- GOAL OF THE EXERCISE:
Render the rows below as a Markdown table with the columns Number and Line, starting with the line containing "Click the purple app logo" and continuing through the end of the rows, omitting blank lines and leaving out the pictures.

- Dataset items:
○ ○ ○ ○ ○
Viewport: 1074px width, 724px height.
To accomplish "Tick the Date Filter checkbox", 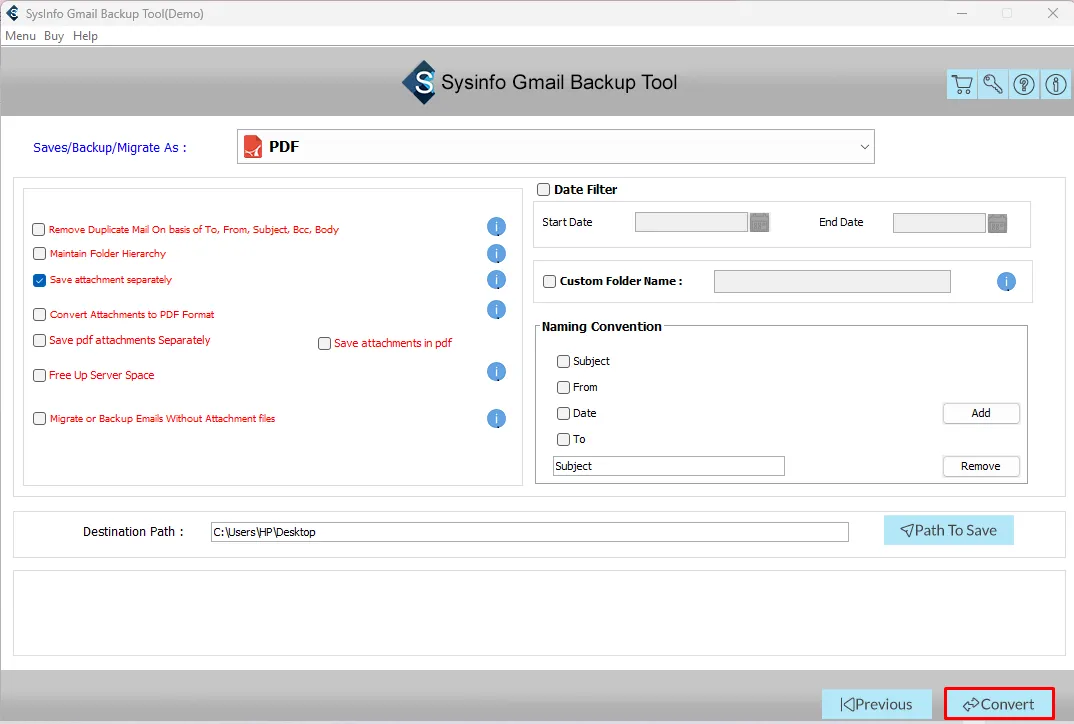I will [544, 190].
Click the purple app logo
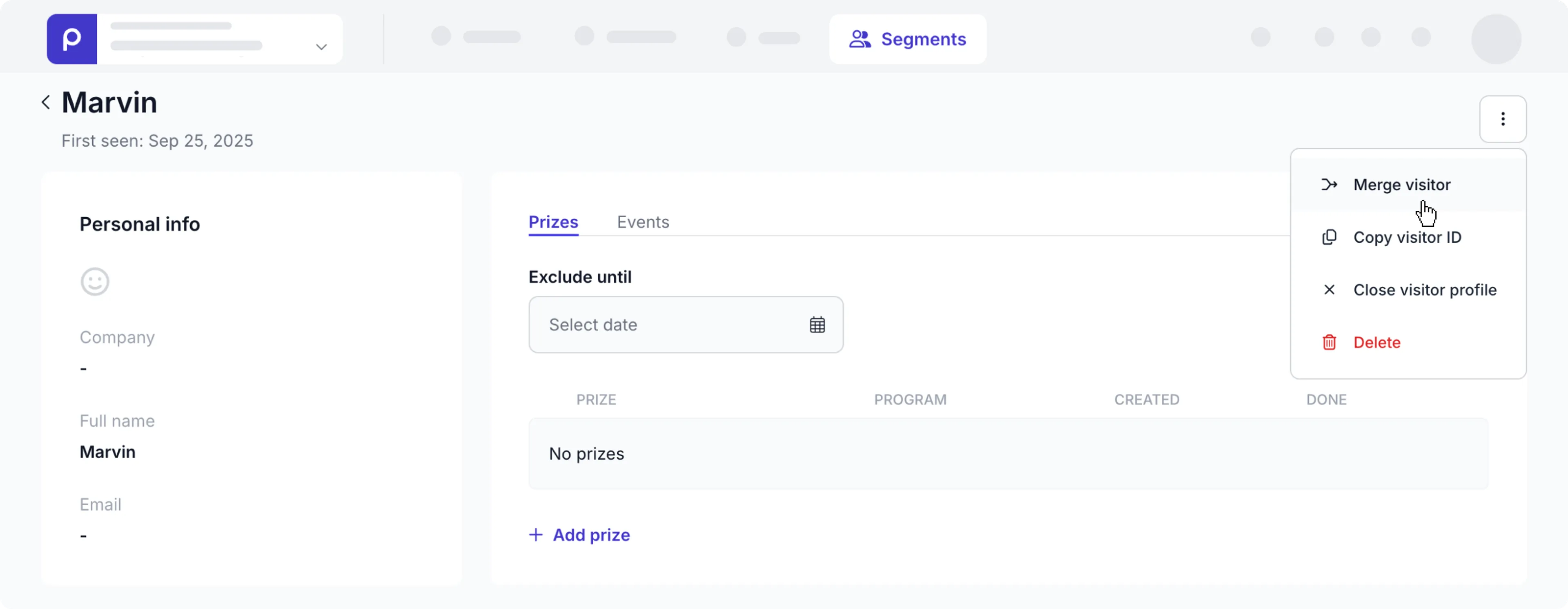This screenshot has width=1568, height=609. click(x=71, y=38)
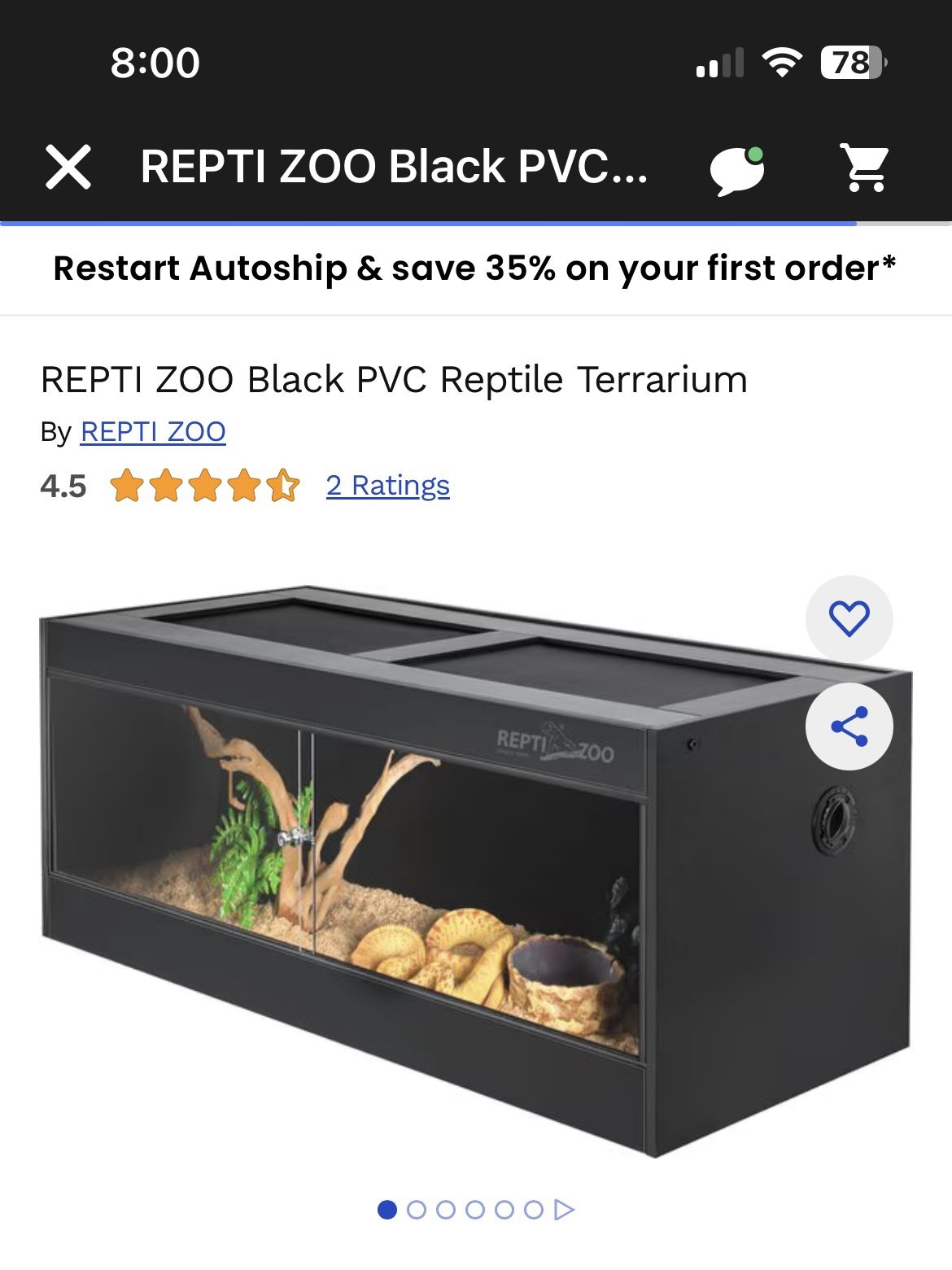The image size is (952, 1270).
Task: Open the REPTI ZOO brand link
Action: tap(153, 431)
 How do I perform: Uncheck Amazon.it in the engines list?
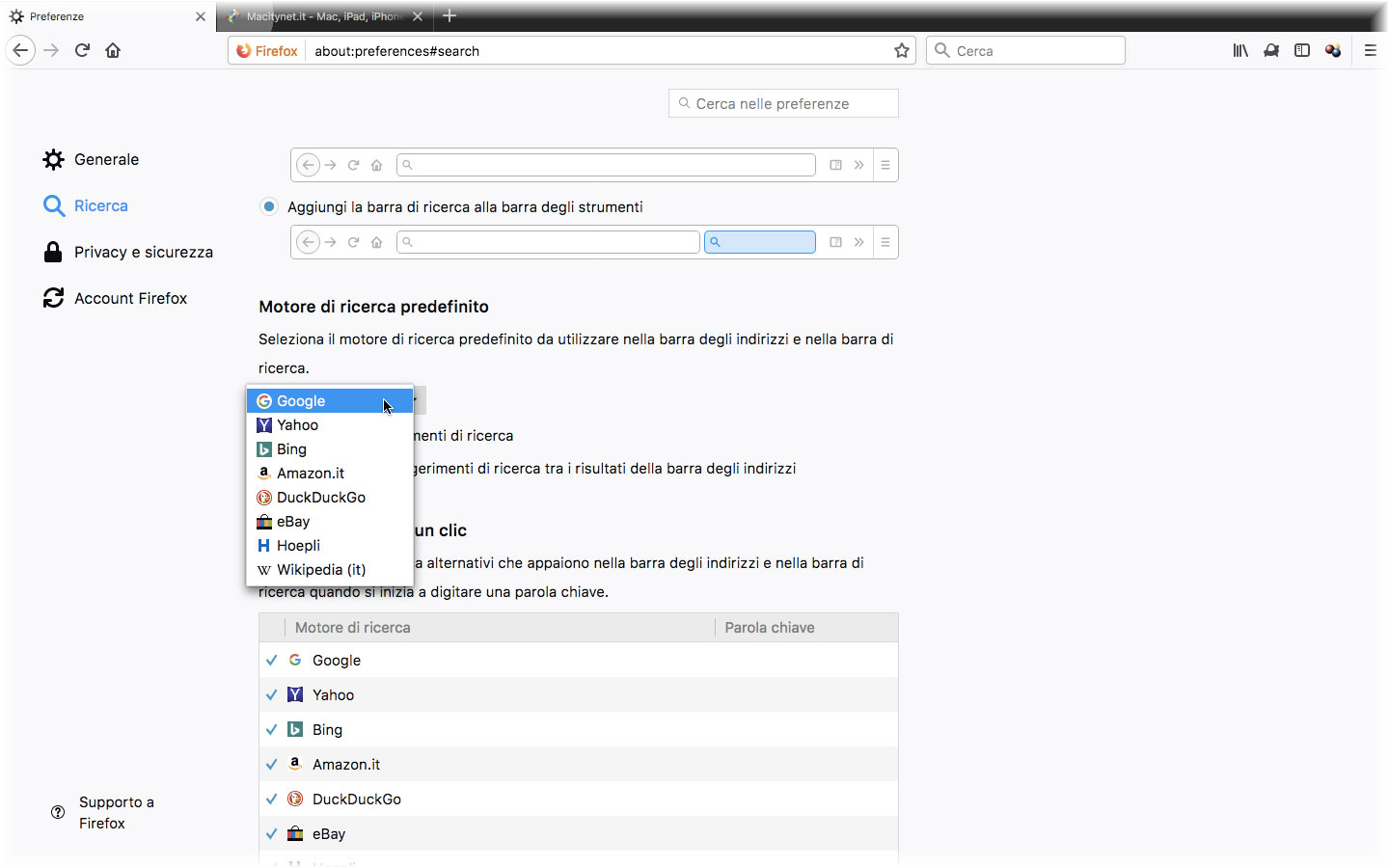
○ ○ ○ ○ ○
- OUTPUT OF THE TASK:
| Number | Line |
|---|---|
| 1 | Click the purple app logo |
| 2 | This screenshot has width=1568, height=609. click(x=71, y=38) |
| 3 | The image size is (952, 1270). |
| 4 | Task: Open the REPTI ZOO brand link |
| 5 | Action: tap(153, 431) |
| 6 |  How do I perform: Uncheck Amazon.it in the engines list? |